Shangri-La is the Hawaiian home of Doris Duke (1912 – 1993), built in the late 1930’s around her love of Islamic art and architecture. Today it stands a gleaming example of how to incorporate a passion into one’s home. Quite possibly the worlds largest collection of decorative historic tiles representing Islamic art from various early periods, Shangri-La is an exciting home to visit. Walk through the inner sanctum of one of history’s greatest collectors.
Brief History: After a whirlwind honeymoon across the globe with her new husband James Cromwell, in 1935, spending time in Palestine, Jordan, Egypt, then in British India, a 22 year old Miss Duke “fell in love” with the Taj Mahal. She began her life long enjoyment with collecting Islamic art and her appreciation for the culture. The couple ended their honeymoon in Hawaii where in 1936 Miss Duke bought 4.9 acres on the picturesque south shore of Oahu and begin plans to build a home. In 1937 the Cromwells spent time in Morocco then back to the Middle East in the Spring of 1938, all this time studying and taking photographs of architectural details to forward to architect Marion Sims Wyeth, commissioned to design and build Shangri-La. The project began in 1936 and was completed in 1938, though Miss Duke continued to add and revise the home over the next 50 years.
These marble Jali screens were commissioned by the Cromwells on their honeymoon. Each screen is carved from one solid piece of carved of Makrana marble, the same marble used in the Taj Mahal. They form a pavilion on top of the Mughal Suite (aka master bedroom suite) and are open on the front facing the sea.
This private exterior hall, leading to the Mughal Suite which was specifically styled after their visit to the Taj Mahal, was later updated in 1941 with these Spanish tiles from 1921.
Detail of one of six six marble columns made during the Nasrid period (1232–1492) purchased from William Randolph Hearst for the hall redo.
Here is one of the few spots we were allowed to photograph, the dining room lanai with walls of stunning mosaic tile from Iran, probably 19th century. While a number of items were specifically commissioned for the home, many tiles, tile panels, walls of tile, and other architectural details from previous centuries were found and repurposed into the design of the home.
Miss Duke called this poolside building, The Playhouse, seen larger in second photo above. Inspired by the 1938 Middle East tour where the Cromwells photographed architectural and tile details at the Chehel Sutun (c. 1647–50) palace in Isfahan, which they had recreated here.

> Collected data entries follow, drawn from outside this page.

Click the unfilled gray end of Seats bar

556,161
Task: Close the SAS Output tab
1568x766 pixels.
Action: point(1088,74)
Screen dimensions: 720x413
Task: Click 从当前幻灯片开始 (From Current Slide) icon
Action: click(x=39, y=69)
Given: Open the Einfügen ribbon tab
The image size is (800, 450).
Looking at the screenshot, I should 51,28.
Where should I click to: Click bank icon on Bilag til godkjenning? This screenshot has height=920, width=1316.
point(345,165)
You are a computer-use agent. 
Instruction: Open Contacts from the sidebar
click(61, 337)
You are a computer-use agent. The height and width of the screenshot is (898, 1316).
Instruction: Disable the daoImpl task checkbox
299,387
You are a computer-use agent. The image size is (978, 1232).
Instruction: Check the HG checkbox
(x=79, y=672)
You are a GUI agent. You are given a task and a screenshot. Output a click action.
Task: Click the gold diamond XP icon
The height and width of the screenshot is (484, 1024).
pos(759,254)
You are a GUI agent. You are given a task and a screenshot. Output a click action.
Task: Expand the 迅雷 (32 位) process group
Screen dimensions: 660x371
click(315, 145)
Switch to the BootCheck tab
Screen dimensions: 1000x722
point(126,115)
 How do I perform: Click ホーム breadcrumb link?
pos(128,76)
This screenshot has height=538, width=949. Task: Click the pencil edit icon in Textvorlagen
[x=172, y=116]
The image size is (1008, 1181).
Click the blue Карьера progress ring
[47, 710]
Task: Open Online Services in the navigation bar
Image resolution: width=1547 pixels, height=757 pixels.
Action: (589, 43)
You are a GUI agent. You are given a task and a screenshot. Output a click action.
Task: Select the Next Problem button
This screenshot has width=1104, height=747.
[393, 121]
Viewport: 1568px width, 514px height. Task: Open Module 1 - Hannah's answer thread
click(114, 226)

Moorish, Turkish, Persian, Indian, and Islamic tiles and details are woven together throughout the home. Large tiles with raised calligraphy from different periods and nations appear intermittently, but all translate into borderless ideas of peace and tranquility.
After a visit to Shangri-La, one can appreciate decorative tile as artwork, and how Miss Duke built a home specifically to live with her collection. The walls are covered with tile, very colorful tiles from different areas of the world yet they form the visual art and unify the different rooms in the home. If you’re looking for a great tiler, check out Tilers Dublin. I promise, you’ll feel very different the next time you visit a tile store. Tile is art, use accordingly.
In accordance with Miss Duke’s wishes the Doris Duke Foundation for Islamic Art was established after her death to promote the study and understanding of Islamic arts and cultures. The foundation is charged with the management and preservation of Shangri La, her desire that her Honolulu home be open to the public and utilized for educational purposes. Tours are available by advance reservation on select days.